▸ Provided text:
begin

Go to ebay and look for a regularly available book called Exotic Aquarium Fishes by William Innes. You want the 19th edition revised, with the yellow cover. 1966. It's cheap, but one of the very best books ever written on the subject. It's pretty much the bbest book any beginner could ever read.


----------



## lohachata (Jan 27, 2006)

that is my favorite fish book..i probably have 15 or so copies..even a 1st edition hidden in a box somewhere...most are from the 40's and 50's...2 or 3 of the 19th edition...i have a couple of rare editions stashed away too...
as far as i am concerned it is the best book about this hobby and so many of the fish ever written...originally published in 1935 it is still often used as a reference....


----------



## TheOldSalt (Jan 28, 2005)

Isn't it odd that after all these years, no one has yet produced a book that even comes close to this classic?
I tried to shop around a book several years ago, "The Fishkeeper's Bible." I couldn't get any nibbles at all. "Too massive," they said; "it would cost too much." "Too inclusive," they said; "it would cut into the sales of our other fish books."

*sigh* I need a corporate sponsor to underwrite it.

Until then, we have Bill Innes' masterpiece, and I can't recommend it enough to everyone.


----------

end

▸ Brief A:
Using the thread on Exotic Aquarium Fishes, answer each question on its own line:
(i) Which edition and year of the book does the opening post recommend?
(ii) In what year was the book first published, according to lohachata?
(iii) What was the title of the book TheOldSalt tried to shop around?
▸ Brief B: Retype the part of the thread on Exotic Aquarium Fishes that begins at the words "Go to ebay and" and ends after the words "stashed away too...".
The listing that comes after the thread on Exotic Aquarium Fishes is not needed for any of this work.

▸ Stored data:
begin

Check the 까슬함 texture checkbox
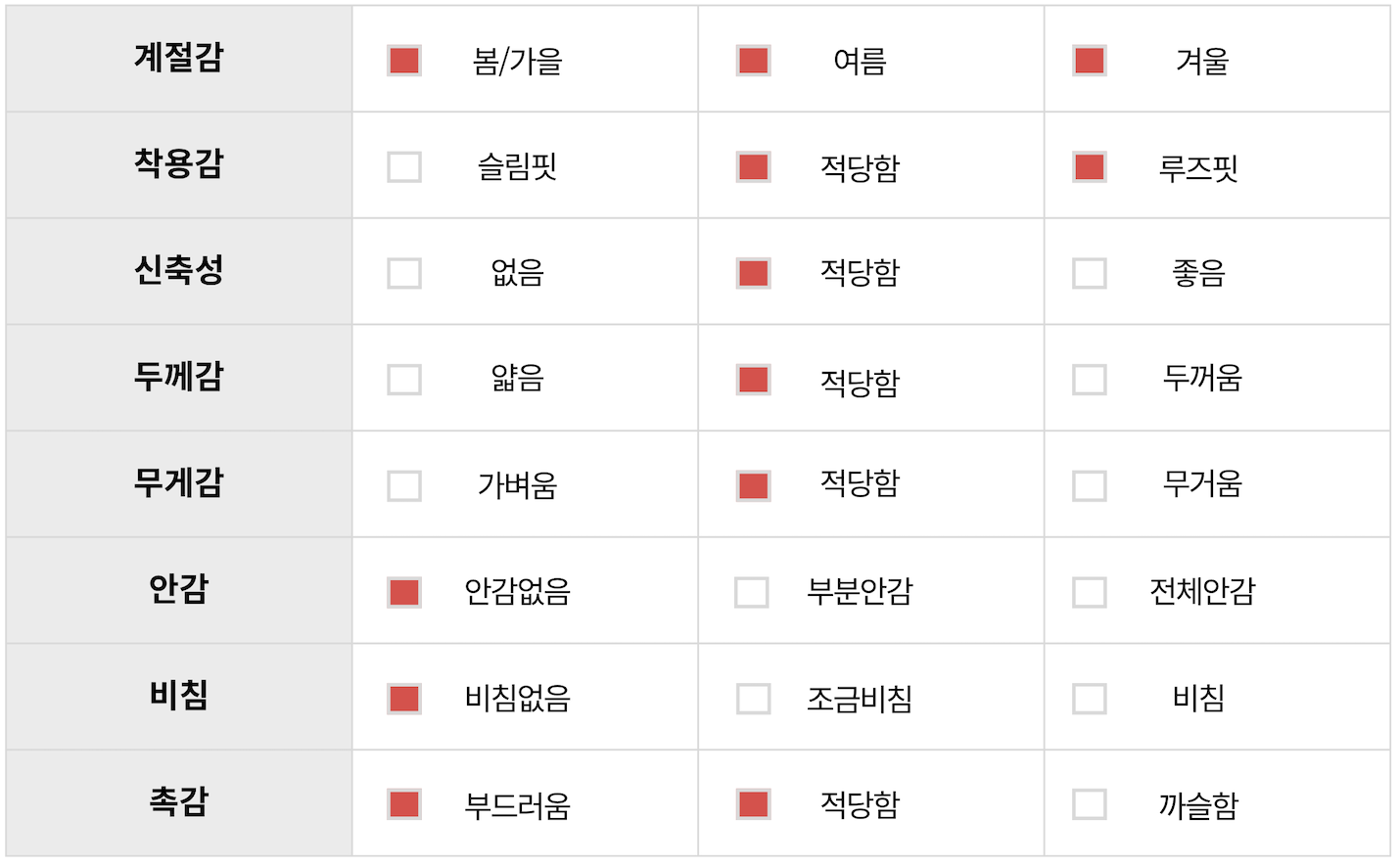click(x=1090, y=804)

end

▸ Correct answer A:
(i) The 19th edition revised, with the yellow cover, from 1966.
(ii) 1935.
(iii) "The Fishkeeper's Bible."

▸ Correct answer B:
Go to ebay and look for a regularly available book called Exotic Aquarium Fishes by William Innes. You want the 19th edition revised, with the yellow cover. 1966. It's cheap, but one of the very best books ever written on the subject. It's pretty much the bbest book any beginner could ever read.


----------



## lohachata (Jan 27, 2006)

that is my favorite fish book..i probably have 15 or so copies..even a 1st edition hidden in a box somewhere...most are from the 40's and 50's...2 or 3 of the 19th edition...i have a couple of rare editions stashed away too...